Fedir Venislavskyi, a deputy and member of the national security committee, said the number of would-be escapers was smaller than in 2022, when 6 million refugees left.

“We have a problem with conscription. But it’s not huge and it should not be exaggerated,” he said. “Russia is trying to blow up the issue for propaganda reasons.” A “few dozens” of men tried to cross illegally, he acknowledged. “People are afraid. Fear makes them do stupid things.”

Venislavskyi said the government had no easy options. Moscow has 470,000 to 500,000 troops fighting at the frontline and was seeking to mobilise another 500,000. It offered a $7,000 sign-on fee to new recruits: a fortune for men from deprived areas, he said.

Ukraine had to respond by boosting its reserves “by a few hundred thousand”. A professor of constitutional law, Venislavskyi fought Russia in 2014. He saidonly a handful of colleagues from his university had volunteered so far.

Conscription has radically changed the nature of Ukrainian society. In the capital there appear to be more women on the streets than men, mostly students and older officer workers.

Masha Lavrova, a 24-year-old TikTok producer, said the “number of guys had dropped” off since 2023, when she came back to Ukraine after eight years abroad. She said it was difficult to find suitable matches on dating apps such as Tinder, with so many potential dates serving in the armed forces.

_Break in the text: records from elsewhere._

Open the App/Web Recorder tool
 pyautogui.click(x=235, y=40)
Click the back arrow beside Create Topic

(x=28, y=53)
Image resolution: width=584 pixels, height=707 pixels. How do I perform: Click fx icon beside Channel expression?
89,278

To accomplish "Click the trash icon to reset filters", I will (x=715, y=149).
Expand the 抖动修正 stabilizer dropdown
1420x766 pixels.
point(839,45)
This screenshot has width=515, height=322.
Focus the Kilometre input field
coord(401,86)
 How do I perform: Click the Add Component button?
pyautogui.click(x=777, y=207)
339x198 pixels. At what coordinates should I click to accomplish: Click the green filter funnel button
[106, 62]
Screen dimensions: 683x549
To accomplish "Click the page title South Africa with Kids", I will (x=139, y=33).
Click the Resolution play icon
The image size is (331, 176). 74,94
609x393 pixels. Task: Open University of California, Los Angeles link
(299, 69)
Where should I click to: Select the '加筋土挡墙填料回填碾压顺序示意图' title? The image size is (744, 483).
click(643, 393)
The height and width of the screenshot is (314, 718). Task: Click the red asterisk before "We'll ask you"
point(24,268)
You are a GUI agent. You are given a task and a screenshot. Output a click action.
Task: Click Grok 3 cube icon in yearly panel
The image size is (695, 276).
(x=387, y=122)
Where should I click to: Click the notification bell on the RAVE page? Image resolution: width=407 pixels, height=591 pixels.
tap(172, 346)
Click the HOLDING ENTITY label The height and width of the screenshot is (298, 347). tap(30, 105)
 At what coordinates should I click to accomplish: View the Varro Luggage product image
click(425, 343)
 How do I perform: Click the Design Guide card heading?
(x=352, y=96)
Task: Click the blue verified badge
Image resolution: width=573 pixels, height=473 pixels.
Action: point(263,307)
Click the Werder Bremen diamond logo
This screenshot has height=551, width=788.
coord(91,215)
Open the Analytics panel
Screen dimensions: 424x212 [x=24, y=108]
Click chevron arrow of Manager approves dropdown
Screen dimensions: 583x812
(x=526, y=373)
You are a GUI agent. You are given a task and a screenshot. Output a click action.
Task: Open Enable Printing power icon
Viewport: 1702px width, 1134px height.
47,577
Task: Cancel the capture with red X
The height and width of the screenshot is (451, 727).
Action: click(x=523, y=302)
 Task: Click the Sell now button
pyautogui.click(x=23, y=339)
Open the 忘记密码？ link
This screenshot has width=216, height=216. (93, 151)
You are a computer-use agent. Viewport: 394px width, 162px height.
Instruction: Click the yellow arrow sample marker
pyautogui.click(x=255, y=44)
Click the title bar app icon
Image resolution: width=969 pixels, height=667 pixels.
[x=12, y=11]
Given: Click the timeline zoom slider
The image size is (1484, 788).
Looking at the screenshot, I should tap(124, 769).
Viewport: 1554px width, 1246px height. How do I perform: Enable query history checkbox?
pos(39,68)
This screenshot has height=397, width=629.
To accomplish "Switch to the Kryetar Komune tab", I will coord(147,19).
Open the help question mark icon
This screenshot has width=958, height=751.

Masha Lavrova, a 24-year-old TikTok producer, says it is hard to find a date because many men her age are fighting on the frontline. Photograph: Alessio Mamo/The Guardian

“When I open Tinder near the frontline I get thousands of likes. My telephone loses charge. In Kyiv it’s different,” she said. “I think many guys are quite depressed. You feel guilty for living. It’s hard to do anything that’s not about survival or Ukraine’s victory.”

She said that some men pretended the war was not happening, with one telling her he didn’t want to “waste his energy”. “It seems a lot of guys with values that align with mine are somewhere else,” she said.

Olha – a 34-year-old living near Kharkiv – said her husband didn’t want to fight because they have two small children and household debts. An IT programmer, he is “at home 24/7”. When he had to see a dentist they researched back routes to get there, including one “through the woods”, she recalled.

“Before 2022 we went to the cinema, holidayed in Spain and travelled. Now we go nowhere. My husband’s brother is in the army. He tells him every time ‘you don’t need this shit’,” she said.

Her husband felt “ashamed” that he was not participating in the war. She explained: “He met a friend who is in the army. They were joking. But I could see he felt uncomfortable that this man went and he didn’t.”

She added: “The problem is now we are in some bubble. Yes, rockets are flying. But in our small town it’s not so bad. That’s why many people are sitting at home and trying to avoid going to the army. Many don’t give a shit. They are living their lives as normal.”